## What to work on
Transcribe the records below from the first line to the line that includes "Search Homes (196, 18)", inclusive, and omit the pictures.
Provided entries section start
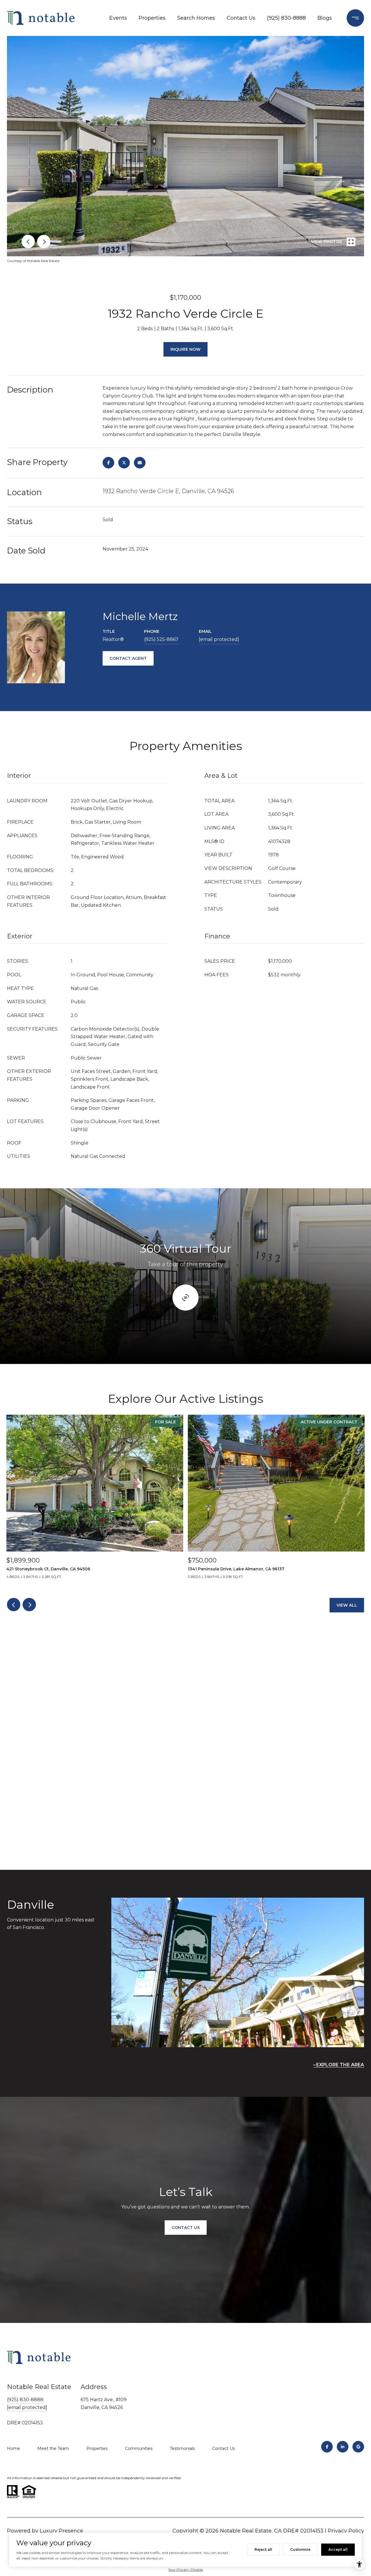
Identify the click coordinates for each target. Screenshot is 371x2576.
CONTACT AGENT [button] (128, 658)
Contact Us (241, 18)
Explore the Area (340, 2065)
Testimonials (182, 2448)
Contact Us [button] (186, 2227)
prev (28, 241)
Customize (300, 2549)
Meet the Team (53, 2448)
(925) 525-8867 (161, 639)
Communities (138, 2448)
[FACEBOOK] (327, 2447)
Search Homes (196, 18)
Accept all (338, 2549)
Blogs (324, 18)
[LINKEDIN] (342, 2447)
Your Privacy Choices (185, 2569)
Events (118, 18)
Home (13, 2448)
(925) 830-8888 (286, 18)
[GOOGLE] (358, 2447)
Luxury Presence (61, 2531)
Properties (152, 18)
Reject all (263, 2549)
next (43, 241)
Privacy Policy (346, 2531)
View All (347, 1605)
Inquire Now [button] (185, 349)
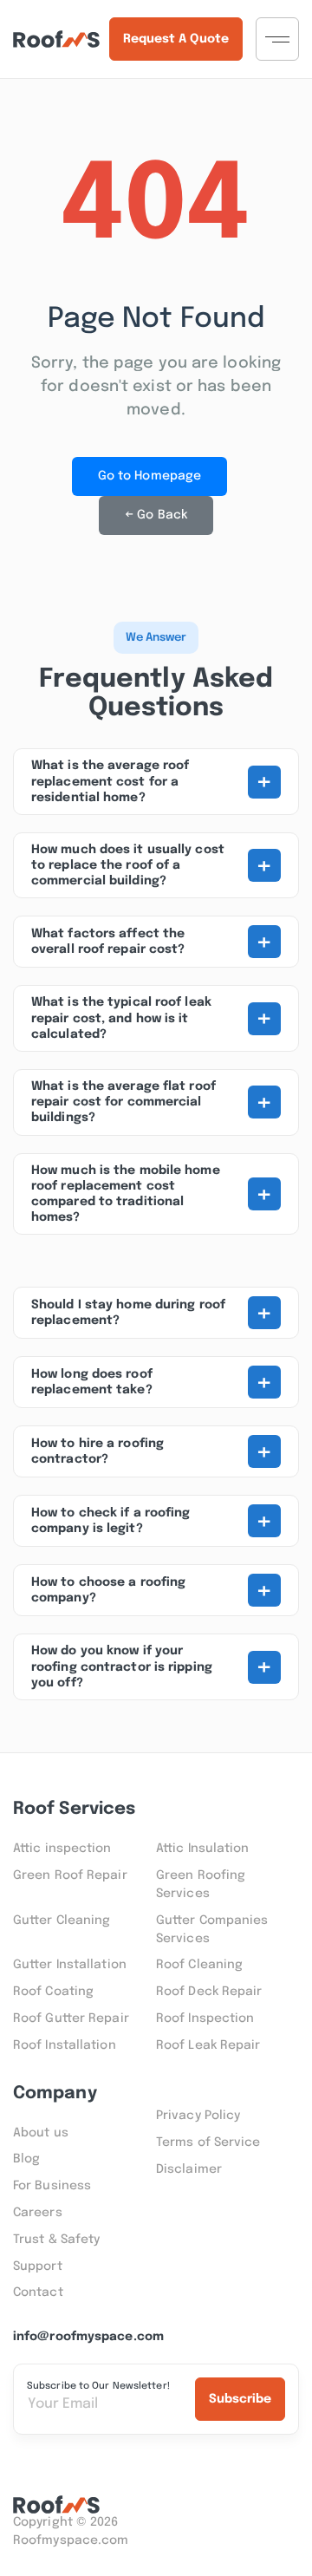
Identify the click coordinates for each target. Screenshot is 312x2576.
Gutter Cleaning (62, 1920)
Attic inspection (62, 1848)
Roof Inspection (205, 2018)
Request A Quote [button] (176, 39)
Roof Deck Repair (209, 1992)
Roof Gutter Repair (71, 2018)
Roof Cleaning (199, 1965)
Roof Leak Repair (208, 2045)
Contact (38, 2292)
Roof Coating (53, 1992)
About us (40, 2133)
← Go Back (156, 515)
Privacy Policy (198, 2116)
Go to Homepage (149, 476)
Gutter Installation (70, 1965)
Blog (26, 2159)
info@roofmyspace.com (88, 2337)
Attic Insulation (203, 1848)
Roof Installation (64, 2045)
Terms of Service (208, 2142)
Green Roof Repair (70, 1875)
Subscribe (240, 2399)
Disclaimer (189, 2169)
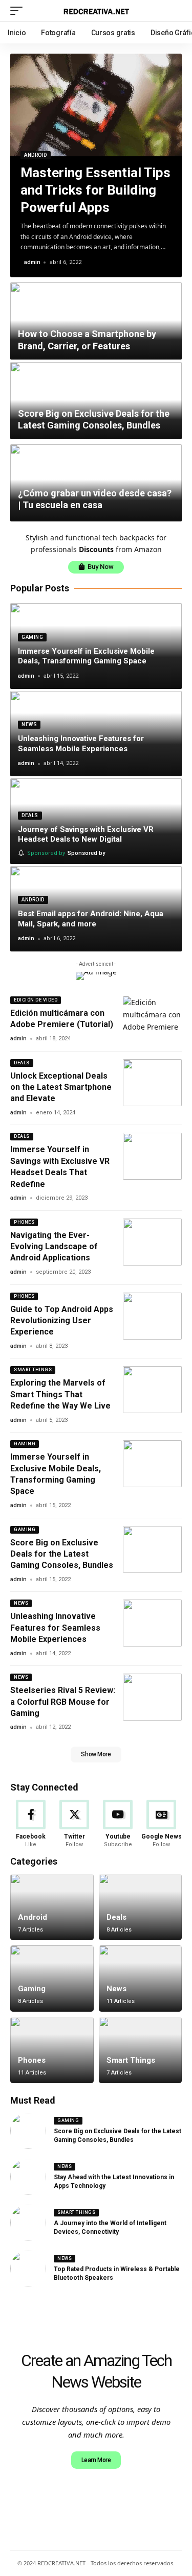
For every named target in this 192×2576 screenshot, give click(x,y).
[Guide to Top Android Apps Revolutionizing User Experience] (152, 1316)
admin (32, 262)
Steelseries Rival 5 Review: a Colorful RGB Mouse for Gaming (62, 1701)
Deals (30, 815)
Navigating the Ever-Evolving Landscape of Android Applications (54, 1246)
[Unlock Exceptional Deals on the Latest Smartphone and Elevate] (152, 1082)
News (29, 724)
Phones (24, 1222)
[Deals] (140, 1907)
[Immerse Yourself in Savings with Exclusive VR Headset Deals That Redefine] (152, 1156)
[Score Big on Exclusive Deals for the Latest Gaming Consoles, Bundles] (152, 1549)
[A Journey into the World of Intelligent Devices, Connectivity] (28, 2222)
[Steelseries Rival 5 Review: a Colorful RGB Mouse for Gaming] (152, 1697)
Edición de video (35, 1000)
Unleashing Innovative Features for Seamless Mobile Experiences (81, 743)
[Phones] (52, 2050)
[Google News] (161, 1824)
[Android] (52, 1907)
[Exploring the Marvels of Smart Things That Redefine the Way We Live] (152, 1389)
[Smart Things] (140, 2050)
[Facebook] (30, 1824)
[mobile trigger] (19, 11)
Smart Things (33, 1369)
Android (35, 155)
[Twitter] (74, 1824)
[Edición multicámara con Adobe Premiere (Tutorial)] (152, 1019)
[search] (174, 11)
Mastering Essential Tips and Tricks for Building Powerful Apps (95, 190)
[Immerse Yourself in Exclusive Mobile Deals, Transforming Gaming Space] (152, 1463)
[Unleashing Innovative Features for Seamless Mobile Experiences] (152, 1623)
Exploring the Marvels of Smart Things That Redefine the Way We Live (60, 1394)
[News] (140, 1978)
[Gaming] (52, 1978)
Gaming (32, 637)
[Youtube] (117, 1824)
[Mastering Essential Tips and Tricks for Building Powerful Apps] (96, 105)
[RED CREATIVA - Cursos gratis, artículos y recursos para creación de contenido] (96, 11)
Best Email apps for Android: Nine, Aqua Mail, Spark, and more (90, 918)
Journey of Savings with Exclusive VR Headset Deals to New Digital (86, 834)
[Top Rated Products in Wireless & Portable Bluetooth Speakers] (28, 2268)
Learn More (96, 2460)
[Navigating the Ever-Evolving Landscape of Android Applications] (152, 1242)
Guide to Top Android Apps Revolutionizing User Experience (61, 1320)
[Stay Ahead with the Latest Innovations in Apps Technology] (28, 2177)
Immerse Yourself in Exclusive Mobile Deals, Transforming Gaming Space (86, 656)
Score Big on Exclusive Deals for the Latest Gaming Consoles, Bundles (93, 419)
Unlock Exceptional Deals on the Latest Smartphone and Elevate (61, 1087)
Provided entries section end
## Exercise solution
Identify the click coordinates for each target. Screenshot is 371x2576.
CONTACT AGENT [button] (128, 658)
Contact Us (241, 18)
Explore the Area (340, 2065)
Testimonials (182, 2448)
Contact Us [button] (186, 2227)
prev (28, 241)
Customize (300, 2549)
Meet the Team (53, 2448)
(925) 525-8867 (161, 639)
Communities (138, 2448)
[FACEBOOK] (327, 2447)
Search Homes (196, 18)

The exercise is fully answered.